**Task to carry out:**
The required result is an exact copy of every line from the one with "This screenshot has height=666, width=959." through the last line below, with the pictures left out.

===== Source information

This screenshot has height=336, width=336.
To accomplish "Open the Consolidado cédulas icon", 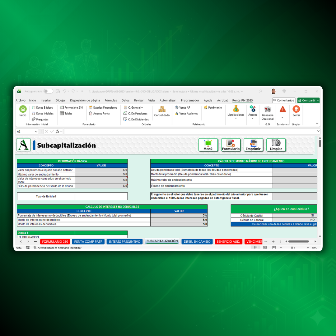I will (162, 110).
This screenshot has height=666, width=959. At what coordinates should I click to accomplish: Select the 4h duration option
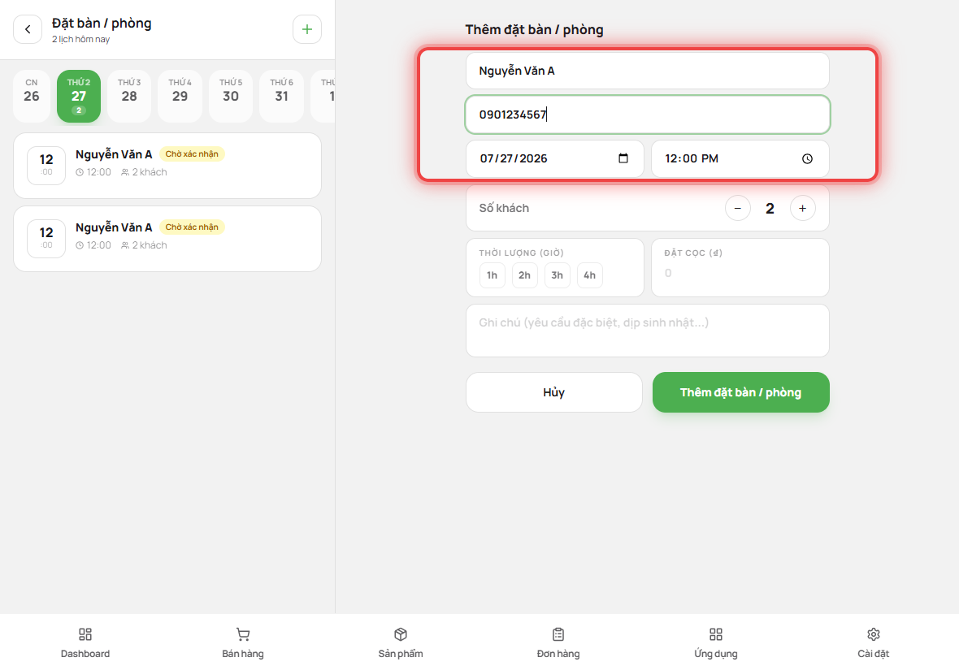pos(589,275)
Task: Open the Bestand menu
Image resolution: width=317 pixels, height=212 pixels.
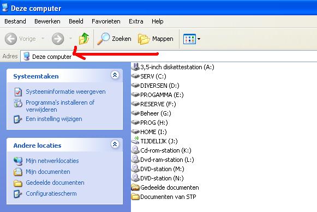Action: coord(15,21)
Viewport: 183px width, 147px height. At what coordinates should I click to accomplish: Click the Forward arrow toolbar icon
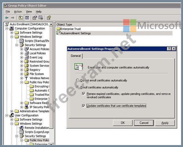click(x=13, y=18)
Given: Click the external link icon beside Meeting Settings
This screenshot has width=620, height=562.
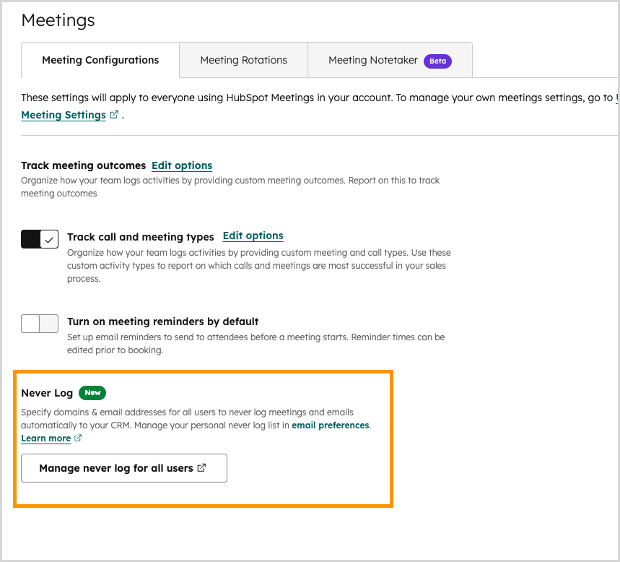Looking at the screenshot, I should click(x=113, y=114).
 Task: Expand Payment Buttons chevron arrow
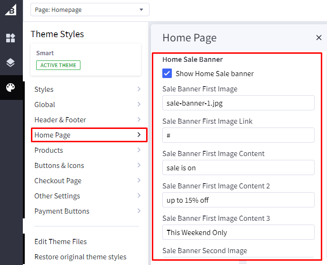pos(139,211)
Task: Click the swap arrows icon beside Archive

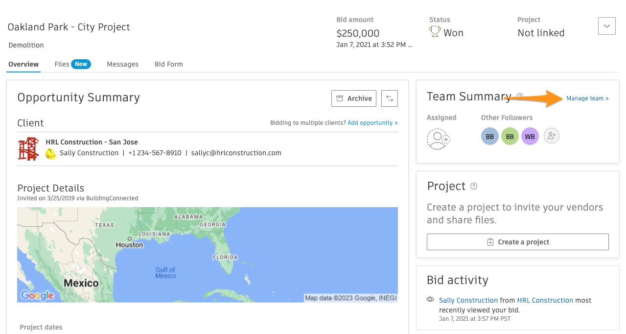Action: click(x=390, y=98)
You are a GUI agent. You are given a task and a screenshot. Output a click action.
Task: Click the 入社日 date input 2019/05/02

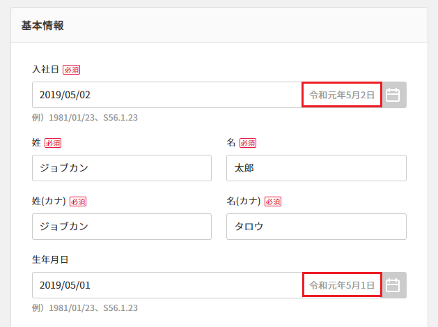coord(166,95)
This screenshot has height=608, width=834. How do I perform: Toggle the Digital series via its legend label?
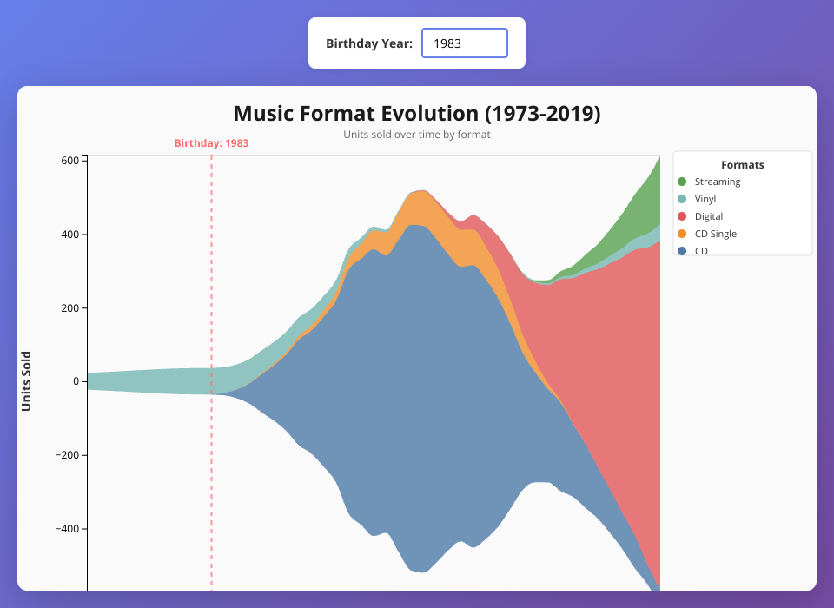click(x=709, y=216)
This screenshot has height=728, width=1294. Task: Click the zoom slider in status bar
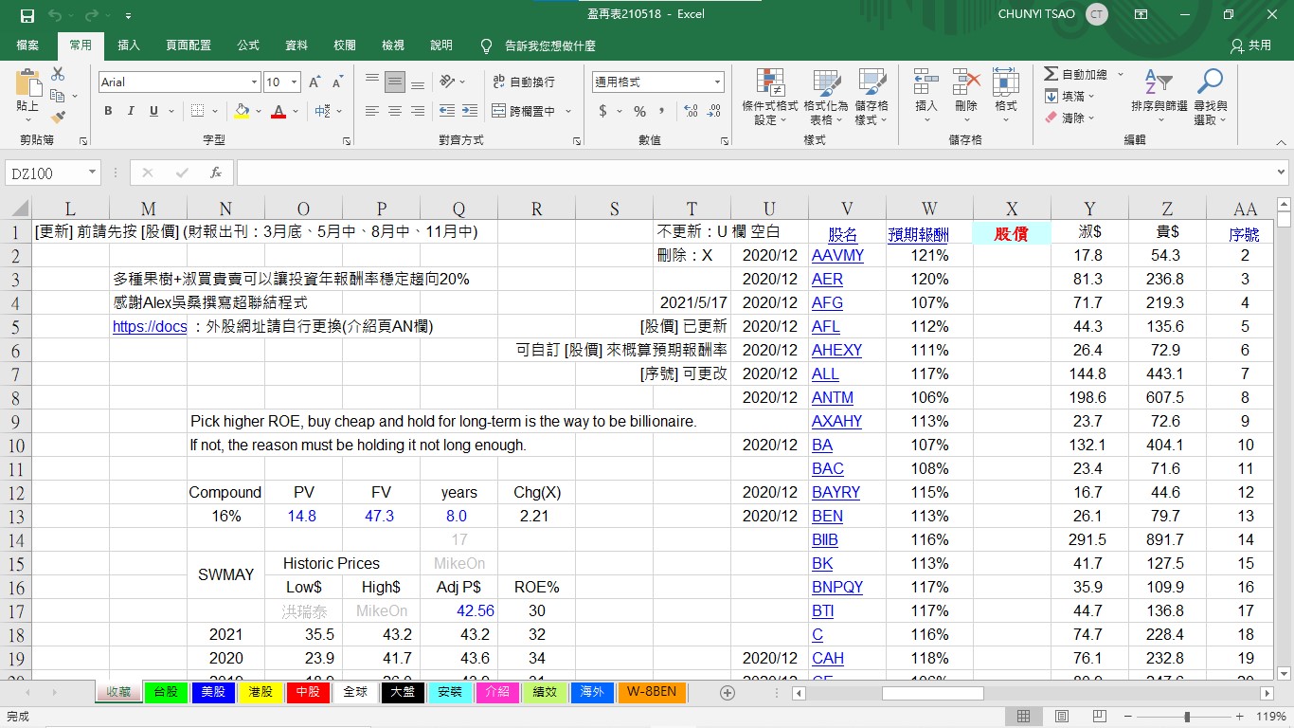coord(1187,717)
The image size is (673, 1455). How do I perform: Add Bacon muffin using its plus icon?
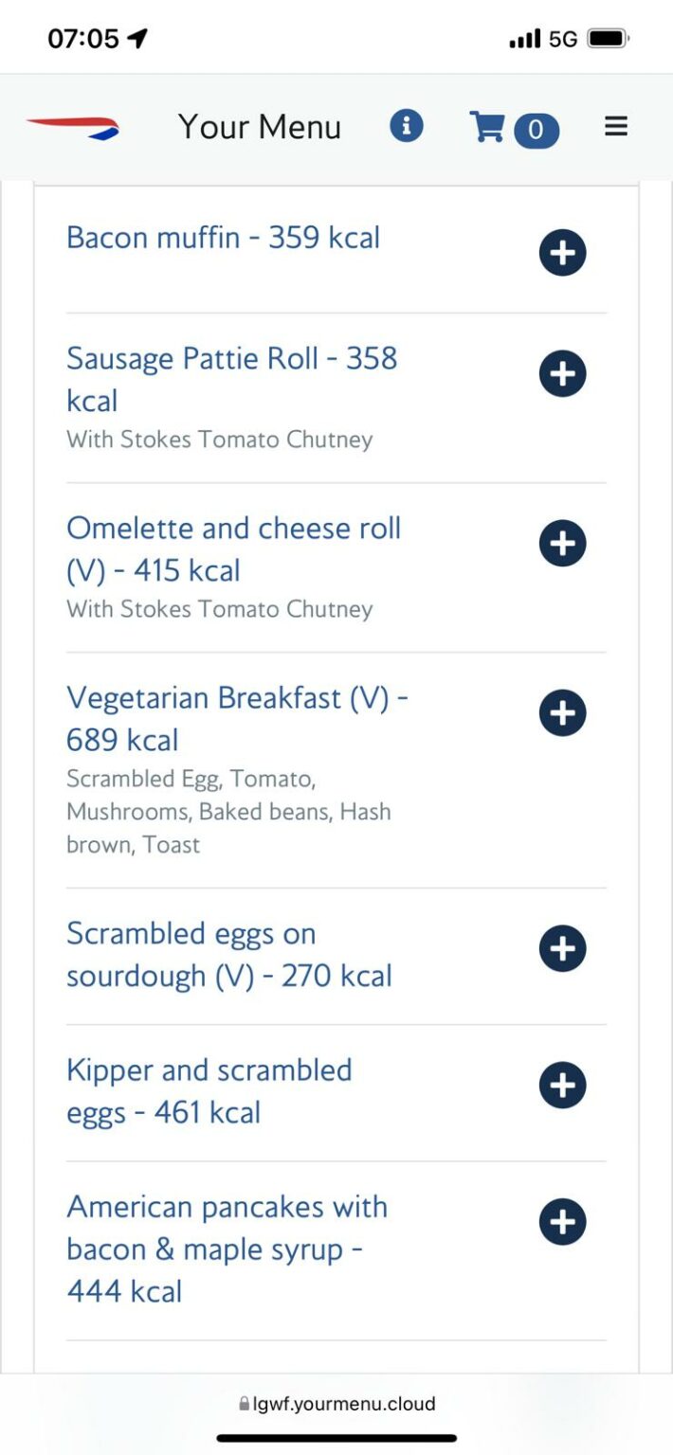(562, 253)
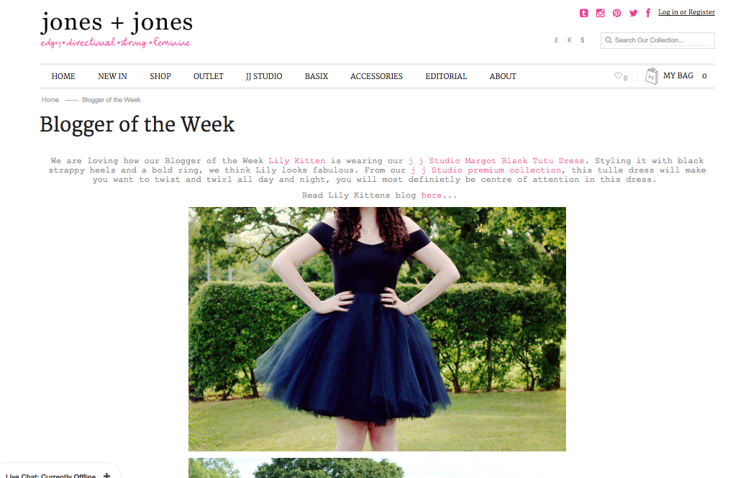Open the JJ STUDIO menu
This screenshot has height=478, width=756.
click(264, 76)
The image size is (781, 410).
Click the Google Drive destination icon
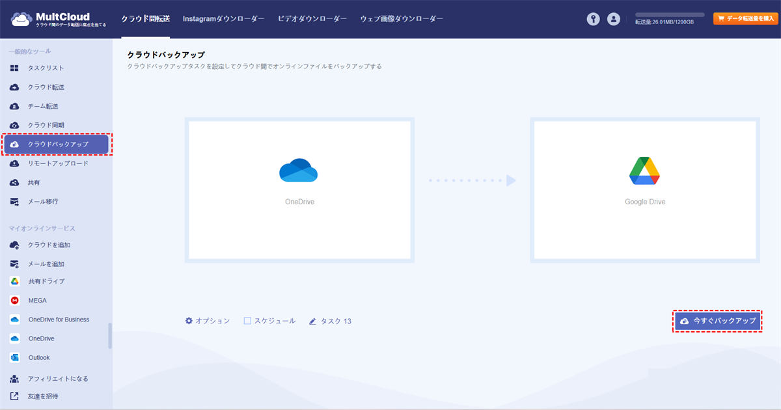[x=644, y=171]

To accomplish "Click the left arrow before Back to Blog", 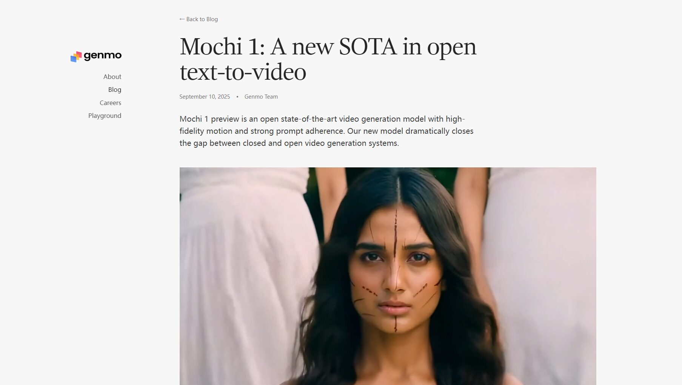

==========

**Task result:**
This screenshot has height=666, width=959. At what coordinates should I click to accomplish: Select the 4h duration option
pos(589,275)
Task: Open the Bestand menu
Image resolution: width=317 pixels, height=212 pixels.
Action: coord(15,21)
Viewport: 183px width, 147px height. At what coordinates should I click to accomplish: Click the Forward arrow toolbar icon
click(x=13, y=18)
Given: Click the external link icon beside Meeting Settings
This screenshot has width=620, height=562.
Looking at the screenshot, I should click(x=113, y=114).
 Task: Expand Payment Buttons chevron arrow
pos(139,211)
Task: Click the swap arrows icon beside Archive

Action: click(x=390, y=98)
You are a GUI agent. You are given a task and a screenshot. Output a click action.
Task: Click the 入社日 date input 2019/05/02

coord(166,95)
This screenshot has height=608, width=834. How do I perform: Toggle the Digital series via its legend label?
click(x=709, y=216)
This screenshot has height=728, width=1294. Task: Click the zoom slider in status bar
coord(1187,717)
The image size is (673, 1455). How do I perform: Add Bacon muffin using its plus icon?
(562, 253)
Open the JJ STUDIO menu
This screenshot has height=478, width=756.
click(264, 76)
The image size is (781, 410).
Click the Google Drive destination icon
[x=644, y=171]

To accomplish "Click the left arrow before Back to Blog", 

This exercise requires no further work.